As a general rule, you will want the input levels either near 0 volts or the supply voltage to avoid incorrect readings. You will notice that when the supply voltage is low, the range for a 0 or 1 gets very small. With a low Vcc a little noise on an input can cause an improper read. For applications with noisy electrical environments, it is usually best to run the microcontroller near the high end of the allowable Vcc range. On the other hand, running at higher supply voltages will mean more power consumption. Those are the kind of tradeoffs that you will need to make as a circuit designer.
The actual levels and slope of the thresholds indicated by the blue and green lines of Figure 6-1 will depend on the microcontroller in question. They will also change a bit depending on the device temperature. Some special pins such as the reset pin might have different thresholds than regular I/O pins.
Referring again to Figure 5-1, the red line shows the input voltage equal to the supply voltage. You don’t want to subject inputs to voltages above Vcc or you can damage the IC. For that matter, you do not want the input to go below ground (0V). That can cause the internal circuitry in the IC to latch up, and possibly draw excessive current and damage or destroy the IC.
Pull ups and pull downs
Sometimes you want an input to read as a 1 or 0 as a default. Suppose you have a sensor on a cable that plugs into your device. It is possible that the user will disconnect the cable. If the input pin is left floating, it might sometimes read as a 1, sometimes as a 0. Your code might interpret this as changes from a sensor and not act the way you want.
Putting a pull up resistor will set the input voltage near Vcc and it will read as a 1. A pull down resistor will bring the voltage near 0V, and it will read as a zero. Figure 5-2 shows pull up and pull down resistors. The switch, sensor, or other component that generates the normal 1 and 0 voltages must be able to over drive the resistor.
What value resistor should you use for these resistors? There are no hard and fast rules, but there are some guidelines. A resistor with a relatively low resistance is called a strong pull up. That is because it takes a lot of current to pull it down. Alternatively, a high resistance pull up is a weak pull up because it will not take much to pull it down.

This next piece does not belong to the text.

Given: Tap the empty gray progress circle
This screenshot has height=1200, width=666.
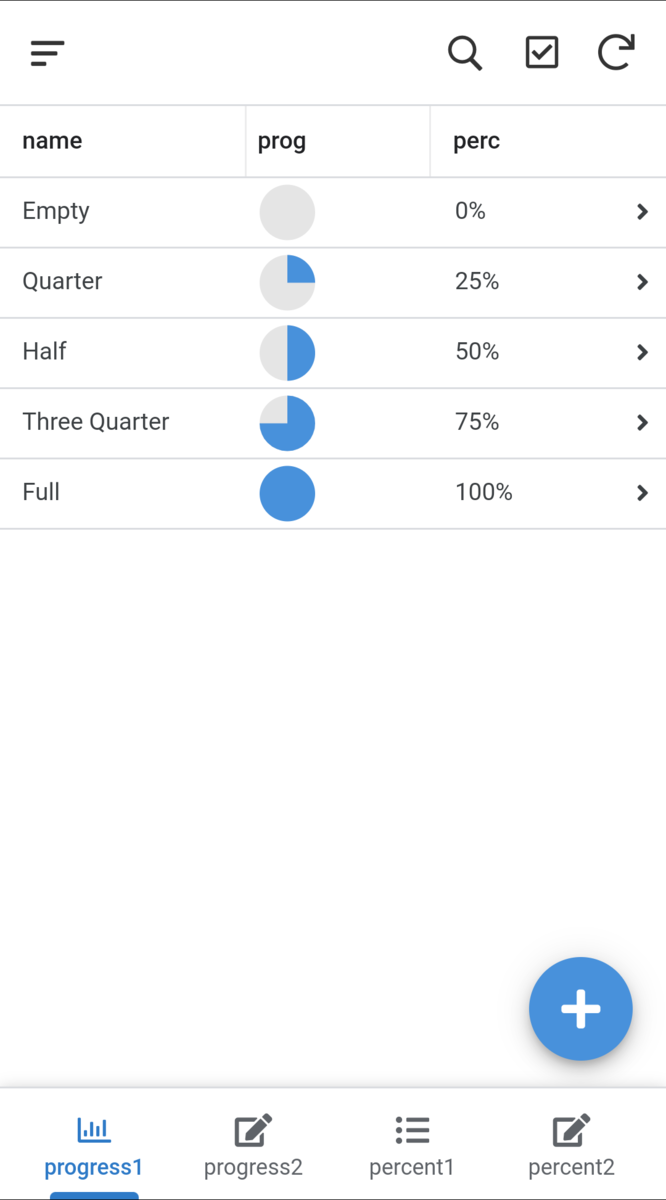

If your circuit is in an electrically noisy environment, some of that will get coupled into your circuit. If a weak pull up is used, the noise could be powerful enough to cause a false reading. If you use a strong pull up, the noise risk is reduced, but the circuit driving the input must be able to handle the load, and the system’s over all power consumption will be higher. You have to understand the conditions your circuit will operate in, and make the proper compromises.